When the clock struck 3PM EST the following afternoon, The Knicks were unable to move the best contract they signed in the offseason without incentivization. Thus, the flexibility of the deals they signed six months ago was overstated and overpraised, and we can finally judge the offseason decisions made by the Front Office as poor.
It is time to admit that there is dysfunction within this organization, and our frustrations with the team’s inactivity at the deadline is largely frustration with the lack of alignment between team’s Head Coach, Tom Thibodeau, and the Front Office.
The most obvious symptom of this dissonance is Thibs’ insistence on playing Alec Burks over Cam Reddish. With the Reddish trade, the Front Office seemed to acknowledge that the rest of the season was more valuable as a runway for the development of younger players on the roster; they believed this enough to sacrifice a first round pick to add one sooner rather than later.

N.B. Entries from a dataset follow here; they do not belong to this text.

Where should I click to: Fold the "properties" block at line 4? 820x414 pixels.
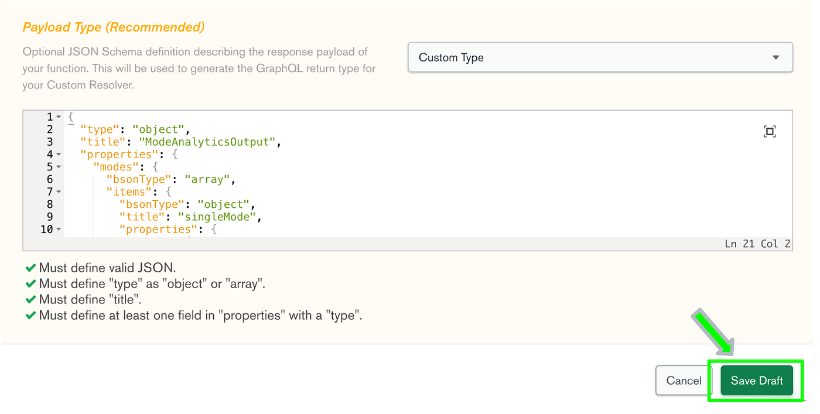[59, 155]
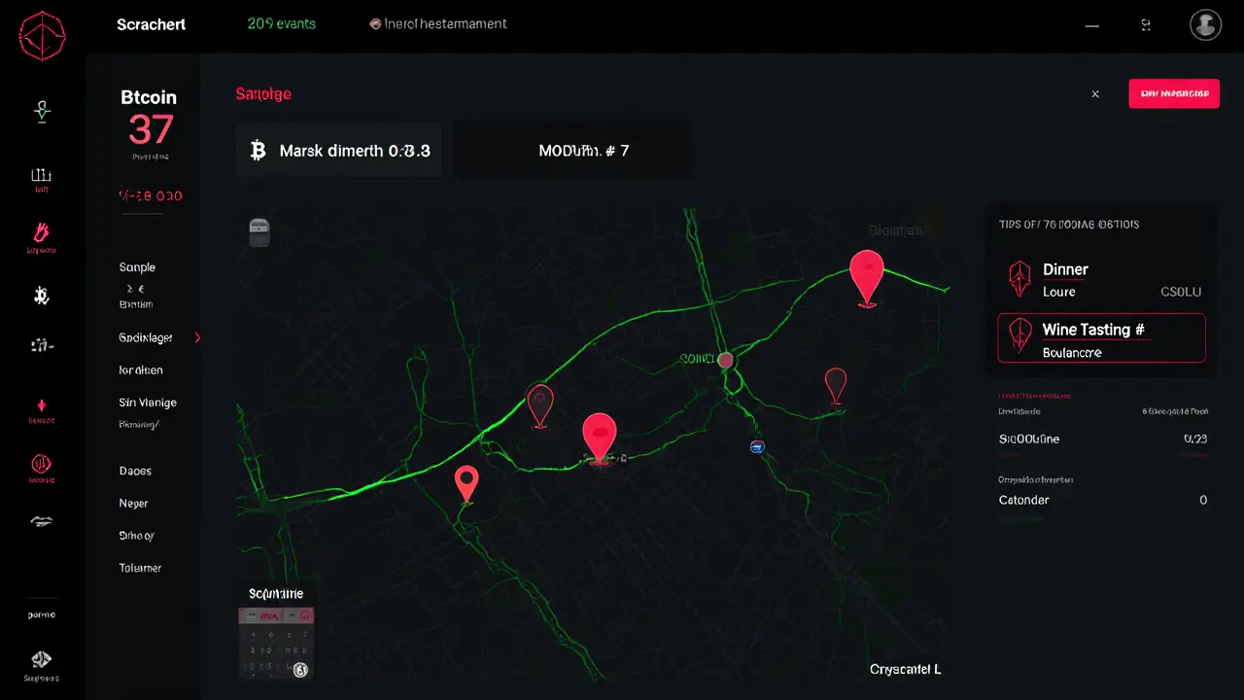
Task: Open the car icon in the sidebar
Action: point(41,521)
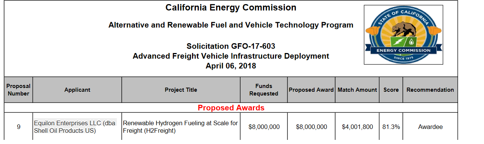Screen dimensions: 484x144
Task: Click the California Energy Commission logo
Action: [x=403, y=35]
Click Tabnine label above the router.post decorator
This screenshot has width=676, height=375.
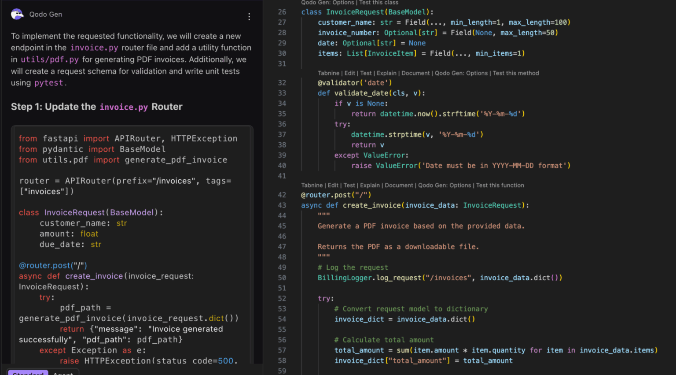[x=313, y=185]
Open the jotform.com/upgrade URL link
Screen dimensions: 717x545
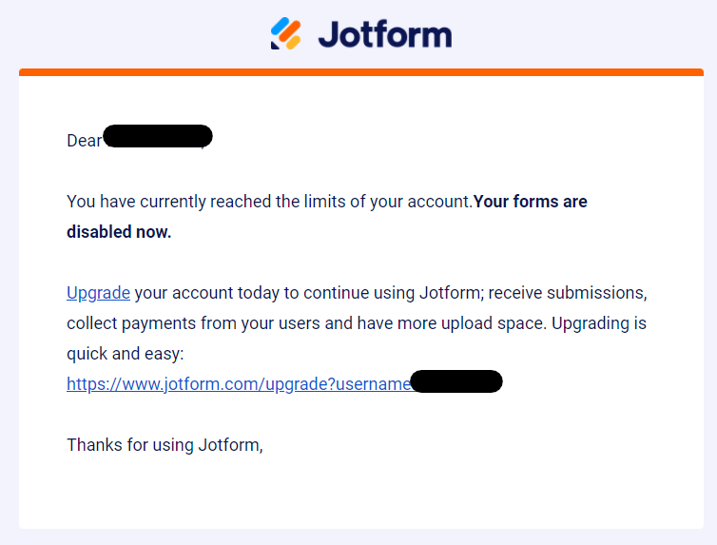(x=239, y=384)
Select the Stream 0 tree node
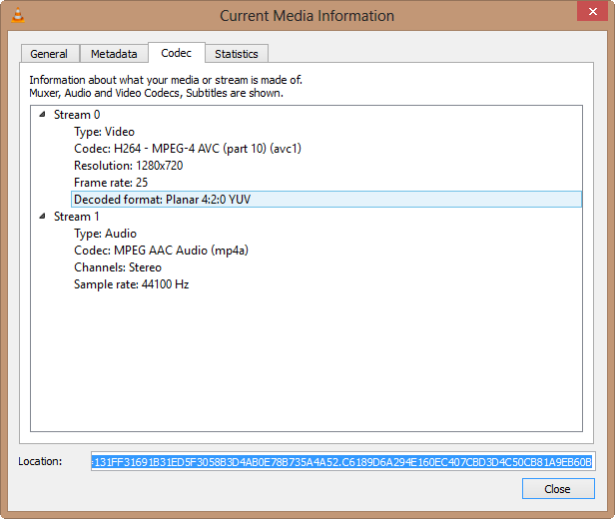This screenshot has width=615, height=519. point(77,115)
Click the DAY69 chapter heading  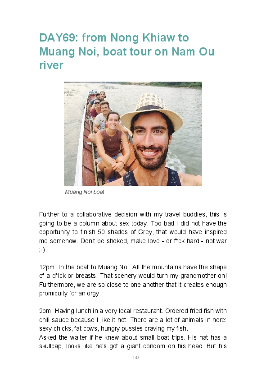click(127, 51)
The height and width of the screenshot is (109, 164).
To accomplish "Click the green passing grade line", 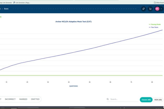I will coord(78,75).
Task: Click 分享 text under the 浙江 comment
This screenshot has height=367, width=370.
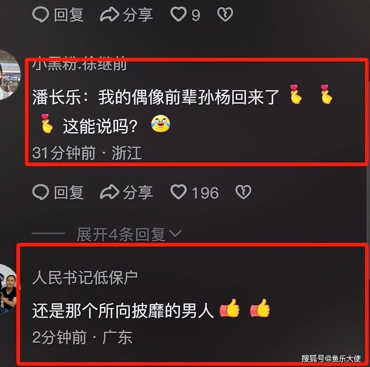Action: point(138,192)
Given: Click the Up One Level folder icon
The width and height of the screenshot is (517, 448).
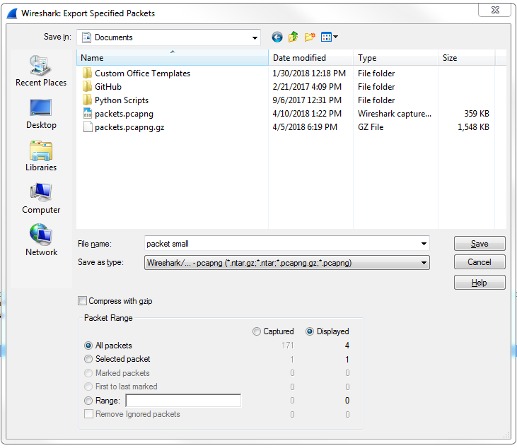Looking at the screenshot, I should coord(293,37).
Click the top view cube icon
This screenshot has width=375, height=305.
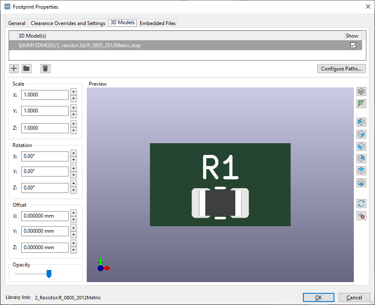click(362, 170)
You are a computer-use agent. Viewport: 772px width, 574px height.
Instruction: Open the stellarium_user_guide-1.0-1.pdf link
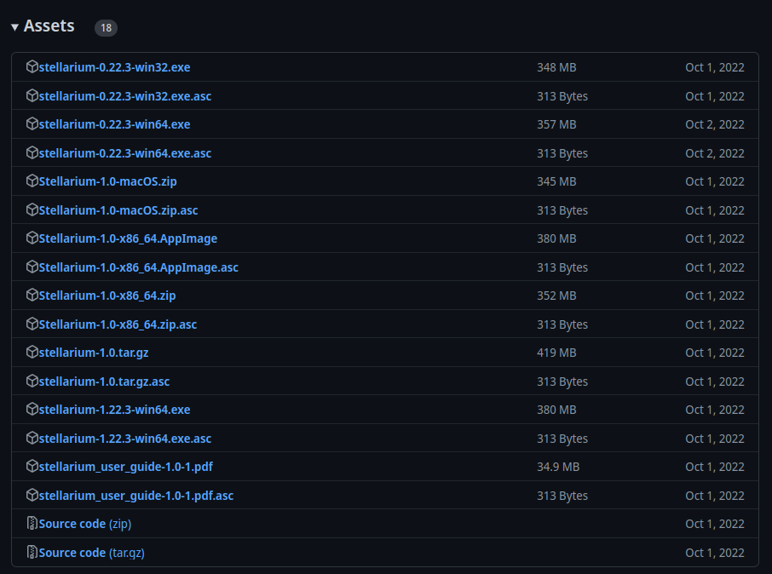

Yet they did not trade a rotation player for Cam, and so Thibs did what Thibs has done repeatedly in the past: he threw a young player into the fire of competition with veteran teammates for minutes. If Cam wanted to take Burks’ playing time, he was going to have to earn it, and if the Front Office wanted to clear those minutes for Cam regardless of his ability, they were going to have to remove Burks from the roster.
This hurdle for both Cam and the Front Office was made more difficult because, due to Derrick Rose’s injuries and Kemba Walker’s apathy toward playing competitive basketball, Tom Thibodeau has insisted on playing Alec Burks out of position at point guard for large stretches of the season. This clearly hurt his value as a trade asset and contributed to the Front Office’s paralysis at the deadline.
But Alec Burks is a solid role player on a fair contract. Under normal circumstances, we should be fine with the decision to retain him, and even pleased about it.
Yet the circumstances we live in as Knick fans are a toxic combination of a Head Coach determined to win at all costs, and a Front Office that did not give him adequate tools to win.
Fans generally continue to direct their ire toward either Thibodeau or Julius Randle; both of whom have served as a buffer between Leon Rose and a hot seat. As soon as Thibs is gone, the proverbial microscope will be on Leon.
I do not mean to suggest that inactivity at the trade deadline is a fireable offense for Knicks President of Basketball Operations Leon. However, Leon’s vision for the team was not adequately expressed to fans and he continues to move behind a curtain.
In the past, we’ve drawn reasonable conclusions of what Leon’s intentions are based on his actions, but with poor and contradictory decisions, those intentions have become more opaque.
So another modest proposal: maybe it’s time, more than two years after his initial hiring, that fans received a clear explanation of Leon Rose’s vision for the future of team. Because I, for one, am tired of guessing what it might be.